Former clam shack heavy on nostalgia
East Wareham
Sunday to Thursday 11:30 a.m. to 9 p.m., Friday and Saturday 11:30 a.m. to 9:30 p.m.
No reservations; call ahead for preferred seating
508-759-5544
www.lindseysfamilyrestaurant.com
There are no surprises on Lindsey's wide-ranging menu, but judging by the crowd on a recent Saturday night, well-prepared comfort food delivered by friendly, efficient servers can fill the house.

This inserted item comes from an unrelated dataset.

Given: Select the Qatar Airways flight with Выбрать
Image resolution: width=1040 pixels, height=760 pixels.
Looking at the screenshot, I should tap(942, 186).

Paul and Frances Lindsey opened the original Lindsey's in 1948 as a fried clam shack. Twenty years later, they expanded the restaurant, but preserved the original facility as a 1950s-style diner, complete with padded swivel stools and black-and-white checkerboard decor. The restaurant is still family-run, with Cheryl Lindsey at the helm.
Charming as it is, the diner area tends to be noisy, so our party of four settled into a comfortable booth in one of the other dining rooms. We started with onion rings ($4.29). The thick, hand-cut rounds were piping hot and encased in a crisp, flaky coating that let the sweetness of the onions come through.
Lindsey's has a terrific selection of soups and chowders. The best is the seafood bisque ($5.79/cup, $10 bowl). This signature item is chock full of scallops, shrimp - and even lobster - in a rich, creamy chowder featuring the sweet, slightly nutty taste of sherry.
Clam chowder ($4 a cup) was thick and flavorful, with a respectable clams-to-potato ratio. Corn chowder ($3.29/cup) was tasty but a little sweeter than we expected, and onion soup ($3.49/cup) was average.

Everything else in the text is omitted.